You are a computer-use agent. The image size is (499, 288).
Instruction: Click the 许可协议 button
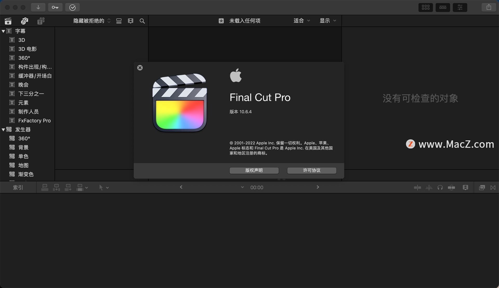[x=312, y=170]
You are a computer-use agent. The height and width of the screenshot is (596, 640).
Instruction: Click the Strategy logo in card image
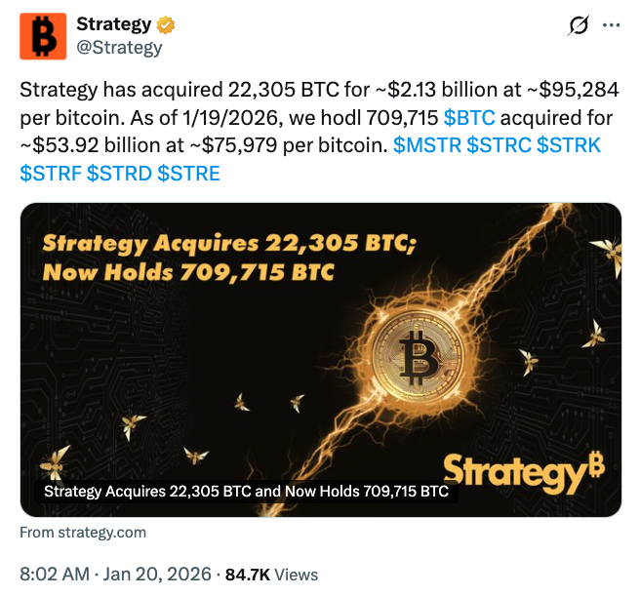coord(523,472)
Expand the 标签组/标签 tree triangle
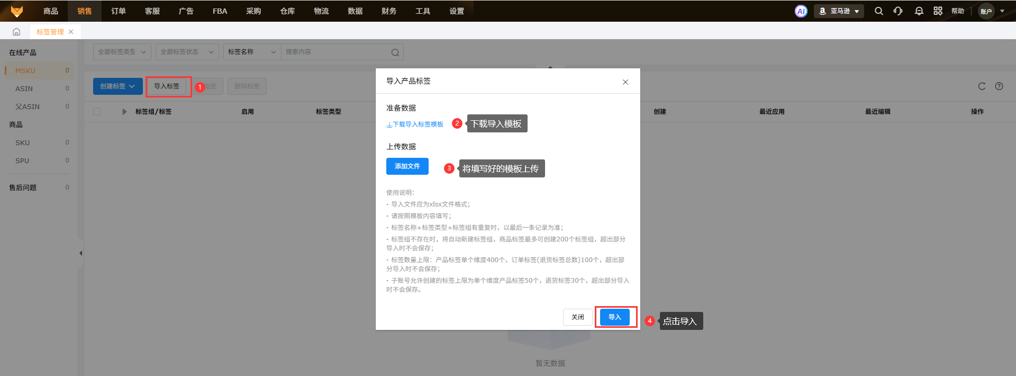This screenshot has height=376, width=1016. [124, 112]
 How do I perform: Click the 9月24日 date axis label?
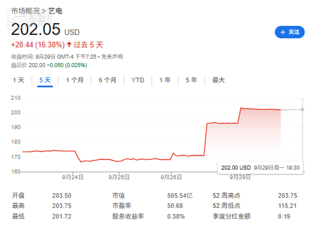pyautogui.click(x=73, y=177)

DIRECTIVE = Please rewrite the lines above as a numbered list, leaving out blank lines and the pictures.

RIGHT ANSWER =
1. You are a computer-use agent. The image size is (499, 288).
2. Instruction: Click the 许可协议 button
3. [x=312, y=170]
4. You are a computer-use agent. The height and width of the screenshot is (596, 640).
5. Instruction: Click the Strategy logo in card image
6. coord(523,472)
7. Expand the 标签组/标签 tree triangle
8. This screenshot has height=376, width=1016. [124, 112]
9.  How do I perform: Click the 9月24日 date axis label?
10. pyautogui.click(x=73, y=177)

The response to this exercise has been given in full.